§ **Supplied data**:
= = = =
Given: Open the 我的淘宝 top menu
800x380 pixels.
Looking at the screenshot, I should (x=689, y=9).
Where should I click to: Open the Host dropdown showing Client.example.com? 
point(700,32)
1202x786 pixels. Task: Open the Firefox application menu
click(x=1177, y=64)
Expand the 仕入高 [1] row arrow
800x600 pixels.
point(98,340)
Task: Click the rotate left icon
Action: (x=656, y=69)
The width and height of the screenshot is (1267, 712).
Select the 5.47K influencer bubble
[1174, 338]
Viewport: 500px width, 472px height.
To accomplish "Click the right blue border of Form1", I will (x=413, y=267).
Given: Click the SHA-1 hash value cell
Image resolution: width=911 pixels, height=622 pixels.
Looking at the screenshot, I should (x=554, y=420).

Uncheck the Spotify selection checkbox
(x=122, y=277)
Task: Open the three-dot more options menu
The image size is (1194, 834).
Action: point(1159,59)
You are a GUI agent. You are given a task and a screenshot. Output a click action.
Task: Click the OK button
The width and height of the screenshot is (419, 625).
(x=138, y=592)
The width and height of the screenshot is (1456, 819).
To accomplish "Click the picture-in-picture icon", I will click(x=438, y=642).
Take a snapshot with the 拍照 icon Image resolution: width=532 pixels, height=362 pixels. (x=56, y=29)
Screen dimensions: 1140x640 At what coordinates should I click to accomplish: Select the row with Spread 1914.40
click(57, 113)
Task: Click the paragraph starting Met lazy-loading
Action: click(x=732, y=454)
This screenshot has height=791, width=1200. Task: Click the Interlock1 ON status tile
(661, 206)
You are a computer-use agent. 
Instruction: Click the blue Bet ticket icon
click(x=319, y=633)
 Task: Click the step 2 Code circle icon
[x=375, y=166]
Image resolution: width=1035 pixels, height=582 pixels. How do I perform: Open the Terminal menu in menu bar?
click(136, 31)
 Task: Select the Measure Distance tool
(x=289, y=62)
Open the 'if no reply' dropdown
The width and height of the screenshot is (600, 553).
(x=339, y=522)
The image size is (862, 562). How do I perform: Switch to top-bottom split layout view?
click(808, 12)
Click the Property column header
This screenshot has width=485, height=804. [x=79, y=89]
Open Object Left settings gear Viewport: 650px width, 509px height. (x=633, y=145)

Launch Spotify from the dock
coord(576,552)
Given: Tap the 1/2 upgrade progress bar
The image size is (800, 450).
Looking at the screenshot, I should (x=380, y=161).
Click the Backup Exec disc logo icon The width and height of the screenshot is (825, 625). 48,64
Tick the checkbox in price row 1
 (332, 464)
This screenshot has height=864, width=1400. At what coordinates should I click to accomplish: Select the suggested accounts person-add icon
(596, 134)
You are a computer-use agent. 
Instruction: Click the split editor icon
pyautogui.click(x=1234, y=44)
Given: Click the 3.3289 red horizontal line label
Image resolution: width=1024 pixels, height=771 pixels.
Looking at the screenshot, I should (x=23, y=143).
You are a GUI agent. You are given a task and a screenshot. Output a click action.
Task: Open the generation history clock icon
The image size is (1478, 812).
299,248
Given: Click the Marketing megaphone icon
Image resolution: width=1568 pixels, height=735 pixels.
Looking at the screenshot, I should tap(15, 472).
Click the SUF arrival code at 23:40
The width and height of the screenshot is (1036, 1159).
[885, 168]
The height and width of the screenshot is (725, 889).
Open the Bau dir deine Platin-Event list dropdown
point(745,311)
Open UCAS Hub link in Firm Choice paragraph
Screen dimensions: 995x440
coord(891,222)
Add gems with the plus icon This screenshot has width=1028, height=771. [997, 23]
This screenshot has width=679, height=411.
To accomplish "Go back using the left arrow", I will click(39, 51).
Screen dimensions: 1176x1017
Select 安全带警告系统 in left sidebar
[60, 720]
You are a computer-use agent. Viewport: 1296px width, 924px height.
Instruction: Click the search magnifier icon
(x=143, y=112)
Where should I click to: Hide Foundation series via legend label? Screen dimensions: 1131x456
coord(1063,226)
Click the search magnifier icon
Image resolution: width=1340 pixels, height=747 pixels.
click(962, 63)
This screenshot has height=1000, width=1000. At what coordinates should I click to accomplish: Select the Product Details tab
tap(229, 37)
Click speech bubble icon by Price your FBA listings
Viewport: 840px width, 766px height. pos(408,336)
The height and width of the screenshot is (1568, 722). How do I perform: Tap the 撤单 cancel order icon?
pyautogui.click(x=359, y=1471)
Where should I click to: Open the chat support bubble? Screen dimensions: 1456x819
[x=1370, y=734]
= = = =
Each entry above is to be transcribed exactly as it was written.

§ **Exercise output**:
Given: Open the 我的淘宝 top menu
800x380 pixels.
Looking at the screenshot, I should (x=689, y=9).
Where should I click to: Open the Host dropdown showing Client.example.com? 
point(700,32)
1202x786 pixels. Task: Open the Firefox application menu
click(x=1177, y=64)
Expand the 仕入高 [1] row arrow
800x600 pixels.
point(98,340)
Task: Click the rotate left icon
Action: (x=656, y=69)
The width and height of the screenshot is (1267, 712).
Select the 5.47K influencer bubble
[1174, 338]
Viewport: 500px width, 472px height.
To accomplish "Click the right blue border of Form1", I will (x=413, y=267).
Given: Click the SHA-1 hash value cell
Image resolution: width=911 pixels, height=622 pixels.
Looking at the screenshot, I should (x=554, y=420).

Uncheck the Spotify selection checkbox
(x=122, y=277)
Task: Open the three-dot more options menu
The image size is (1194, 834).
Action: point(1159,59)
You are a GUI agent. You are given a task and a screenshot. Output a click action.
Task: Click the OK button
The width and height of the screenshot is (419, 625).
(x=138, y=592)
The width and height of the screenshot is (1456, 819).
To accomplish "Click the picture-in-picture icon", I will click(x=438, y=642).
Take a snapshot with the 拍照 icon Image resolution: width=532 pixels, height=362 pixels. (x=56, y=29)
Screen dimensions: 1140x640 At what coordinates should I click to accomplish: Select the row with Spread 1914.40
click(57, 113)
Task: Click the paragraph starting Met lazy-loading
Action: click(x=732, y=454)
This screenshot has height=791, width=1200. Task: Click the Interlock1 ON status tile
(661, 206)
You are a computer-use agent. 
Instruction: Click the blue Bet ticket icon
click(x=319, y=633)
 Task: Click the step 2 Code circle icon
[x=375, y=166]
Image resolution: width=1035 pixels, height=582 pixels. How do I perform: Open the Terminal menu in menu bar?
click(136, 31)
 Task: Select the Measure Distance tool
(x=289, y=62)
Open the 'if no reply' dropdown
The width and height of the screenshot is (600, 553).
(x=339, y=522)
The image size is (862, 562). How do I perform: Switch to top-bottom split layout view?
click(808, 12)
Click the Property column header
This screenshot has width=485, height=804. [x=79, y=89]
Open Object Left settings gear Viewport: 650px width, 509px height. (x=633, y=145)

Launch Spotify from the dock
coord(576,552)
Given: Tap the 1/2 upgrade progress bar
The image size is (800, 450).
Looking at the screenshot, I should (x=380, y=161).
Click the Backup Exec disc logo icon The width and height of the screenshot is (825, 625). 48,64
Tick the checkbox in price row 1
 (332, 464)
This screenshot has height=864, width=1400. At what coordinates should I click to accomplish: Select the suggested accounts person-add icon
(596, 134)
You are a computer-use agent. 
Instruction: Click the split editor icon
pyautogui.click(x=1234, y=44)
Given: Click the 3.3289 red horizontal line label
Image resolution: width=1024 pixels, height=771 pixels.
Looking at the screenshot, I should (x=23, y=143).
You are a GUI agent. You are given a task and a screenshot. Output a click action.
Task: Open the generation history clock icon
The image size is (1478, 812).
299,248
Given: Click the Marketing megaphone icon
Image resolution: width=1568 pixels, height=735 pixels.
Looking at the screenshot, I should tap(15, 472).
Click the SUF arrival code at 23:40
The width and height of the screenshot is (1036, 1159).
[885, 168]
The height and width of the screenshot is (725, 889).
Open the Bau dir deine Platin-Event list dropdown
point(745,311)
Open UCAS Hub link in Firm Choice paragraph
Screen dimensions: 995x440
coord(891,222)
Add gems with the plus icon This screenshot has width=1028, height=771. [997, 23]
This screenshot has width=679, height=411.
To accomplish "Go back using the left arrow", I will click(39, 51).
Screen dimensions: 1176x1017
Select 安全带警告系统 in left sidebar
[60, 720]
You are a computer-use agent. Viewport: 1296px width, 924px height.
Instruction: Click the search magnifier icon
(x=143, y=112)
Where should I click to: Hide Foundation series via legend label? Screen dimensions: 1131x456
coord(1063,226)
Click the search magnifier icon
Image resolution: width=1340 pixels, height=747 pixels.
click(962, 63)
This screenshot has height=1000, width=1000. At what coordinates should I click to accomplish: Select the Product Details tab
tap(229, 37)
Click speech bubble icon by Price your FBA listings
Viewport: 840px width, 766px height. pos(408,336)
The height and width of the screenshot is (1568, 722). How do I perform: Tap the 撤单 cancel order icon?
pyautogui.click(x=359, y=1471)
Where should I click to: Open the chat support bubble? Screen dimensions: 1456x819
[x=1370, y=734]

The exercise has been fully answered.